Latteria Sociale di Tabiano and Parmigiano Reggiano

History of an Italian DOP cheese

The history of Parmigiano Reggiano begins far away and also finds traces in the Decameron, but it is necessary to proceed in order and define all the fundamental steps in the creation and maintenance of one of the Italian excellences.

The certified beginning: Parmesan and monastery

The Middle Ages is the starting point where Cistercian and Benedictine monks created a product capable of lasting over time, with a wide shape and a dry texture.

The essential ingredients are the salt from the Salsomaggiore salt pans and the milk from the Grangie cows. The monks thus began the production of this precious product capable of being preserved over time and offering a wonderful taste.

The expansion of Parmesan

The start of trade between different areas allows the product to begin to expand its notoriety and reach territories that we now recognize as Tuscany, Piedmont and Romagna.

The plains of Reggio Emilia and Parma, thanks to the perfect structure of the territory and climatic conditions, sharpen production by creating large wheels capable of reaching 18 kg.

The cow farms expand thanks to the integration of milk processing, the dairy becomes a production and economic hub.

Thanks to expansion, chefs began to use the particular ingredient and cheese traders exported the product to Germany, France, Spain and Flanders.

Protection and denomination of Parmigiano DOP

The Duke of Parma Ranuccio I Farnese decided to protect the production and make the denomination of origin official through an act dated 7 August 1612. The precious writing lists salient points and specific places from which the cheese must come in order to be called "from Parma". .

The first productions of Parmigiano Reggiano

The history of Parmigiano Reggiano finds its place in a particular area of ​​Italy, where various environmental and structural components have made it possible to create the ideal habitat for Parmigiano Reggiano of certified origin.

The nutritional and organoleptic qualities and properties of the product coming from this particular variety are of an excellent level, difficult to match, almost impossible to replicate.

The history of the Tabiano dairy

Listening to the stories that tell of the beginning of the dairy is a bit like being catapulted back into the past, when rural and peasant life was the fulcrum of the town, the rhythms were dictated by the different processes essential for the different activities, when in the industries it was human strength prevailing and technology combined with automated machinery were - almost - unachievable dreams.

Those who lived through the era say that at the table we talked about how to milk the cow, how to improve the product, how to create the perfect shape.

The tradition at the Parmigiano Reggiano museum tells the story of the life lived by those who in that context grew up to become men and learned the art of producing DOP marked cheese.

The Tabiano dairy was the hub of various activities, over time it had transformed into a real village where everything was in the right place, different realities collaborate to create something unique and spectacular.

Here, there and all the way down

Retracing the logistical dislocation is something fascinating that demonstrates how what we now consider a simple product was once the center of a community.
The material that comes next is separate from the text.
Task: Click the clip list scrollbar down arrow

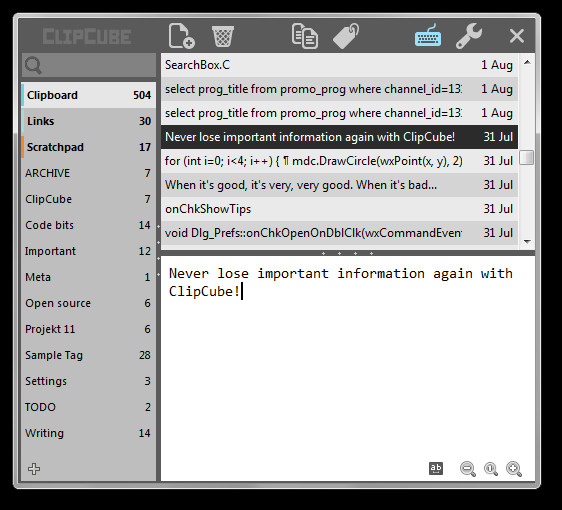Action: click(x=527, y=242)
At the center of the village was the dairy and in front of it a small square, which was a nod to the tavern and the blacksmith's workshop.
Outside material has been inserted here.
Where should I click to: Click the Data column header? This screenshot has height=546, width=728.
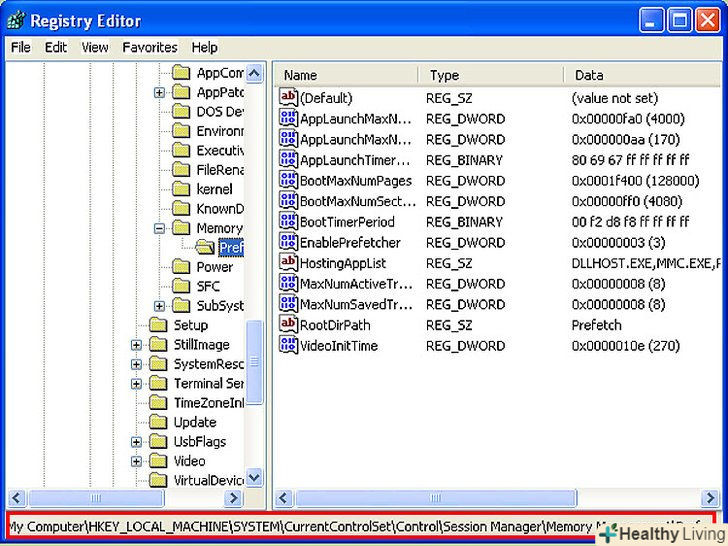tap(640, 75)
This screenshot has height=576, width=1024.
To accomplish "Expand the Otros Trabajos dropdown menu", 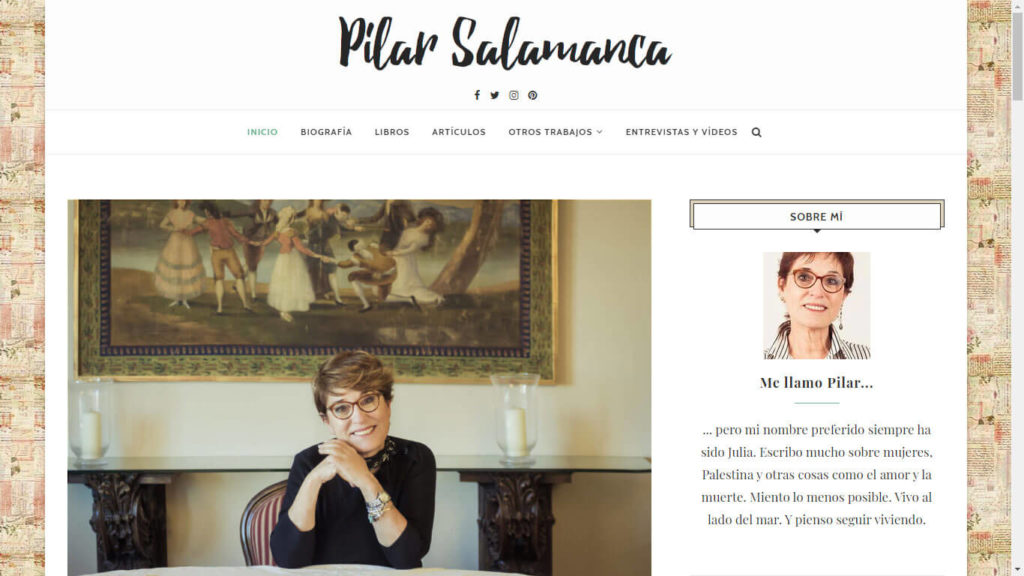I will [x=555, y=132].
There were also the barn and the stables with the pigsties which, despite the immense courtyard, occasionally offered the inhabitants the smell of nature, perhaps not exactly romantic and inviting, but this too is part of nature. The dairy was made up of three different areas: the dairy, the cooking room and the butter factory where the butter was packaged on large tables.

Nearby there was a large and imposing element, it was the steam generator which, powered by coal, allowed the water necessary for cooking the cheese to be heated. Below, the salters to let the product rest in order to guarantee the right preservation.

Cheese processing and times

The moment in which the dairy proliferated with life was in the morning, when the first indispensable processes were carried out. Everything had to flow smoothly, so as to create a perfect product without the slightest flaw.

The milk arrived at the social dairy in the evening and at dawn, the cheesemaker had the task of distributing it into the basins, distinguishing its origin since some orders came from farms with fatty milk and needed to be cleaned to create a homogeneous raw material.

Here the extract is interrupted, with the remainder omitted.